I just finished Skins Rise, which concludes the entire Skins series.

As strange as it may sound, Skins isn’t just a TV show to me. It’s a part of who I am. This show was in my life when I thought there was no meaning to it. Skins was there when no one else was.

I’ve been watching Skins for years, and it has taught me so many things about life. I’ve fallen in love with it; the characters, the plot — everything. This show is a near-perfect depiction of teenage life. Throughout the many twists and turns of the show, it demonstrates the struggles of adolescence, such as young love, experimentation, and friendships. Through it, we see the hardships teens face on a near-daily basis with topics such as homosexuality, relationships, and drug/alcohol use. We can see ourselves reflected in the characters. We cry when a heart-wrenching scene makes our hearts ache. We’re happy for them when they’re in new relationships. We become attached to them as characters and look up to them.

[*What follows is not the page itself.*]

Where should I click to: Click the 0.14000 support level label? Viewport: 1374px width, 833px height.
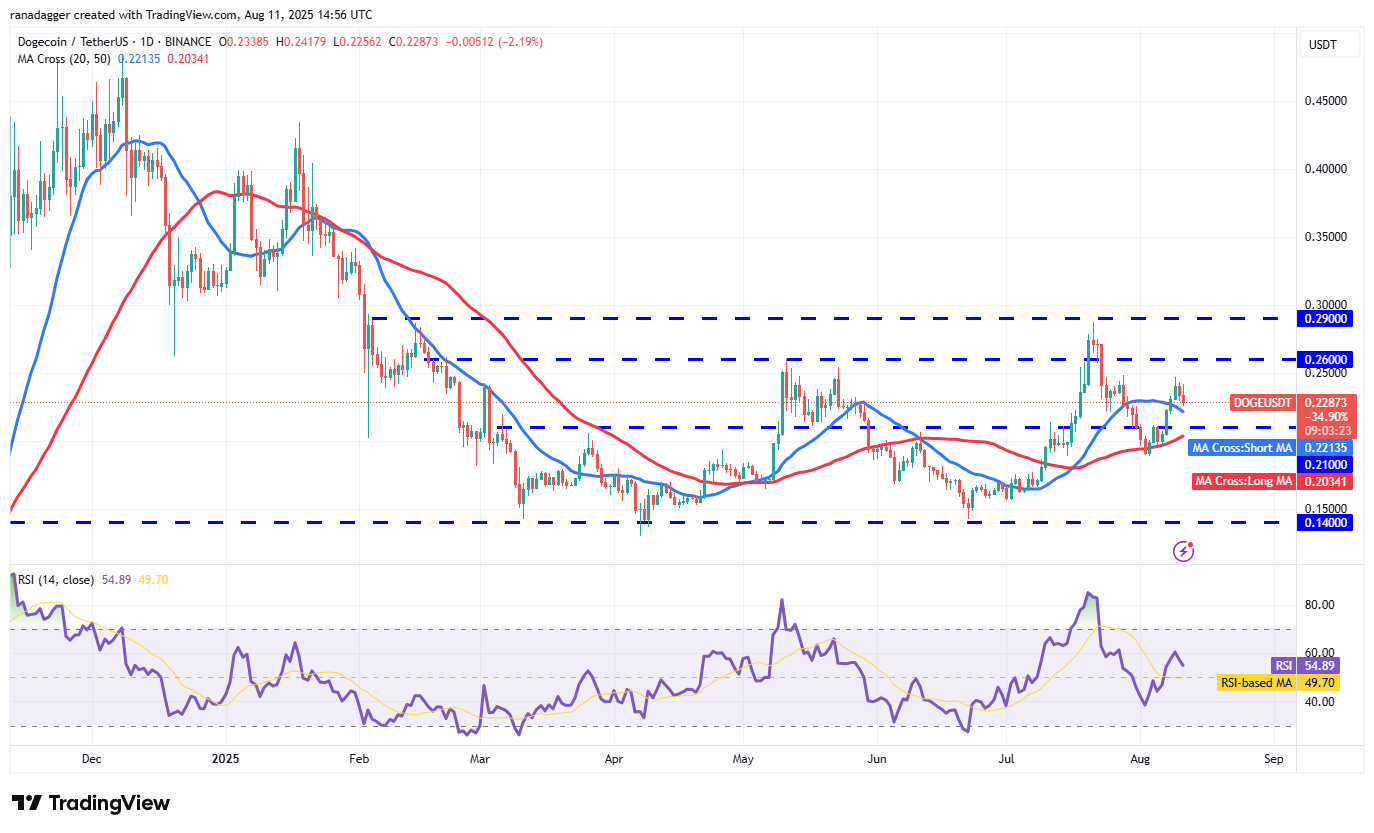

Saying goodbye to each generation was complicated, but no where near as emotional as saying goodbye to the series was. Watching the ends of Rise, Pure and Fire brought tears to my eyes. Skins has done so much for me as a person. Skins distracted me from the real world for only 46 short minutes, but each time I was transported to England with the characters, with them every step of the way. Watching all seven seasons has made me laugh, cry, and reevaluate my own decisions in life. It’s made me who I am today. Skins is one of the reasons I’m alive. I will always remember this show. Thank you, Skins UK, for all you’ve done for me.